В его голосе звучала нескрываемая горечь.
Велеш закончил вязать узелки на тонкой веревочке и, не спрашивая позволения, вздел науз на шею тому, кого ещё вчера считал человеком, да что там — другом считал!
— Говори толком, как девку взял, как осел тут с ней, — приказал Елец. — Ну!
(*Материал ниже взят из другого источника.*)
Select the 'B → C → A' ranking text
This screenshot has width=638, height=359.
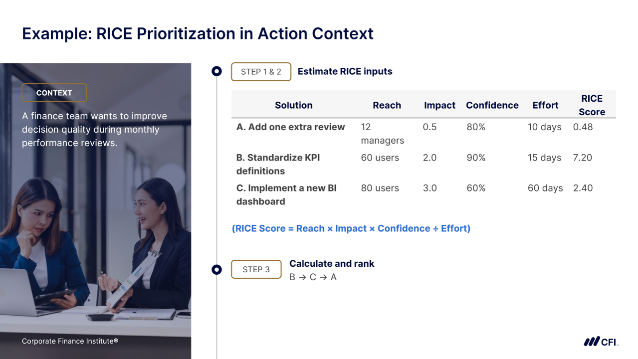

— Я её в лесу нашел, радость мою, — сказал Ходящий и взгляд тёмных глаз потеплел. — Заплутала. Дело к вечеру было. Повезло ей, что на меня набрела. Луна не подошла, и собой уже умел владеть. Увидела, глупая, обрадовалась, кинулась навстречу — всё не так боязно, как одной. Проводи, просит. Я проводил. Она в деревню зазывала переночевать, да куда мне — через Черту… Отнекался, соврал, мол, с обозом я обережным, возвращаться, дескать, надо быстрее. А сам думаю: как так — не увижу её больше? И эдак сердце стиснуло, будто морозцем прихватило. Вроде не красавица, мимо пройдешь — не взглянешь, но вот понял — не смогу без неё. От стаи оторвался своей, от братьев. Сказал: остаюсь. У нас вожак сильный был, справедливый. Отпустил меня, понял — лихое дело дурака удерживать. До отхода помогли землянку устроить и частоколом обнести. Дальше, мол, сам. А что сам? Ну, на зверя стал охотиться. Ну, живу один. Месяц, другой… Кормиться к дальнему селу ходил. Сам понимаешь… А потом опять Хранители свели, снова набрел на неё — в брусничнике ползала. Увидала меня, глазки заблестели: «А я, — говорит, — знаю, что ты не к торговому обозу торопился. Заимка тут у тебя. Не страшно одному-то?» Все остальное уж сама выдумала, будто из рода извергся, будто к ней в село не пошел, оттого что бедности своей постыдился… «Мы ж, — говорит, — тоже перебиваемся». И правда, семья у ней оказалась небогатая, даже такому нищему жениху порадовались, только бы избавиться от лишнего рта. Пришлось сказать — в деревню свататься не пойду, мол, из почепских я, не принято у нас… Родители её и на это глаза закрыли, благословили среди леса, в приданое дали две рубахи да глиняный горшок. Вот и всё богатство. С той поры и живём. Лет уж пятнадцать как. Не бедствуем, видишь. Но она до сего дня уверена, что я с почепской придурью. Любит меня. Вот только детей нет… Жалко её. Как-то попросила, мол, может, сиротку какую возьмем в дом? Плохо ведь без ребятишек. Я ответил: или мои, или ничьи. Она и тут не осудила. Только мне каково жить с этим? То-то… Не говорите ей ничего. Не заслужила Ясна такого.